System Design Notes

Requirements clarification

Users/customers

Who will use the system?
How the sysem will be used?

Scale - how to handle growing amount of data

How many read queries per second?
Hos much data is queried per second?
How many video views are processed per second?
Can there be spikes in traffic?

Performance - how fast

What is expected write-to-read data delay?
What is expected p99 latency for read queries?

Cost - budget for the system

Should the design minimize the cost of development?
Should the design minimize the cost of maintenance?

Functional requirements - API

Start with specific function names
Make several iterations to generalize API like the diagram below.

Non-functional requirements

Scalable (tens of thousands of video views per second)
Highly performant (few tens of milliseconds to return total view counts for a video)
Highly available (survives hardware/network failures, no single point of failure)
Consistency
Cost

Architecture

Starting point
Data

What we store

Individual event vs aggregated data in real-time

individual event includes timestamp, country, device type, operating system, etc.
When we aggregate data, we calculate a total count per some time interval (e.g. 1 minute) and we lose details of each individual event. Question - why do we have to loes data for aggregate data? Is it through kinesis/kafka?

---	Invidividual events	Aggregated data
Pros	1. Fast writes (2) Can slice and dice data however we need (3) Cal reclaculate numbers if needed.	(1) Fast reads (2) data is ready for decision making
Cons	(1) slow reads (2) Costly for a large scale (many events)	(1) Can query only the way data was aggregated. Question - why? (2) Requires data aggregation pipeline. We need to pre-aggregate data in memory before storing it in the database. (3) Hard or even impossible to fix errors why ?

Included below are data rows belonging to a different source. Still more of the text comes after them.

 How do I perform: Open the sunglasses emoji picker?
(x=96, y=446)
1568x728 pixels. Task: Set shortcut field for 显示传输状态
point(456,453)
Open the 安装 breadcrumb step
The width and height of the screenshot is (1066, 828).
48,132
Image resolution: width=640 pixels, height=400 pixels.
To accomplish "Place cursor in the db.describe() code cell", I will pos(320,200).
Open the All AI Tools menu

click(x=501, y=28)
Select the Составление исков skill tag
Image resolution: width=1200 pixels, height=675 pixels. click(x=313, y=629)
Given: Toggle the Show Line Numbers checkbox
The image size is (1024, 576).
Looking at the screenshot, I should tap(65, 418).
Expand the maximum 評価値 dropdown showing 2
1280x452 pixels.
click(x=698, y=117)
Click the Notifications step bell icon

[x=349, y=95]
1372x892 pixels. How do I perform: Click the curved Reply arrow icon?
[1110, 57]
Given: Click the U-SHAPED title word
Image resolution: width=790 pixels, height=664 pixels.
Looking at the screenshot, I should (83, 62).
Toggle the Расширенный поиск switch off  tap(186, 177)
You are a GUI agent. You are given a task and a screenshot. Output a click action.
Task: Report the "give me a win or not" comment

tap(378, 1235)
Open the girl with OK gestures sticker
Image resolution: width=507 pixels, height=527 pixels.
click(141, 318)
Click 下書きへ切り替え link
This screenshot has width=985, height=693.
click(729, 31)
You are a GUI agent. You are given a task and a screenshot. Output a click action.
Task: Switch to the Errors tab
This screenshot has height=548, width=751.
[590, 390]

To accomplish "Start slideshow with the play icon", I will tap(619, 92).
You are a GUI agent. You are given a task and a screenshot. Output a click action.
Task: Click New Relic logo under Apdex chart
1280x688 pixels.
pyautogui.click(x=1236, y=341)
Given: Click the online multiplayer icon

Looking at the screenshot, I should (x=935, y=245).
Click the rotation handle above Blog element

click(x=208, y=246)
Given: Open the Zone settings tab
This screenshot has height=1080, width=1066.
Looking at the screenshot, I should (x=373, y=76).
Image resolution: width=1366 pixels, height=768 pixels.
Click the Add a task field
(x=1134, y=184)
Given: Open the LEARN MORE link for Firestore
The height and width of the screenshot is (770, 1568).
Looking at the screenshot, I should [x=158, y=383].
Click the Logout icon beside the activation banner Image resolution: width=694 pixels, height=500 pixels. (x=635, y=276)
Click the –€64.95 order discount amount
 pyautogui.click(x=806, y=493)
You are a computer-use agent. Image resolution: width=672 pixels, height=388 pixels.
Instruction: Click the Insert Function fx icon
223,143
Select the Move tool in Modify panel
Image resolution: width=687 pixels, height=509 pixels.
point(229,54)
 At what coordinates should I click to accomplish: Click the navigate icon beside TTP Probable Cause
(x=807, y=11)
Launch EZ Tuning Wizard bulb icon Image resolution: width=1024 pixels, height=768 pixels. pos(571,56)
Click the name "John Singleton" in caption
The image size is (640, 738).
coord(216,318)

Ask the interviewer about the expected data delay: time between when the event happened and when it was processed. If the latency is no more than several minutes, we must aggregate data on the fly (stream data processing). If several hours are okay, then we can store raw events and process them in the background (batch data processing).

Where we store

Questions to ask

How to scale writes?
How to scale reads?
How to make both writes and reads fast?
How not to lose data in case of hardware faults and network partitions?
How to achieve strong consistency? What are the tradeoffs?
How to recover data in case of an outage?
How to ensure data security?
How to make it extensible for data model changes in the future?
Where to run (cloud vs. on-premises data centers)?
Cost of the solution?

SQL Database (MYSQL)

mysql

Scalability (Answer - partitioning) / Reliability (Answer - replicate data)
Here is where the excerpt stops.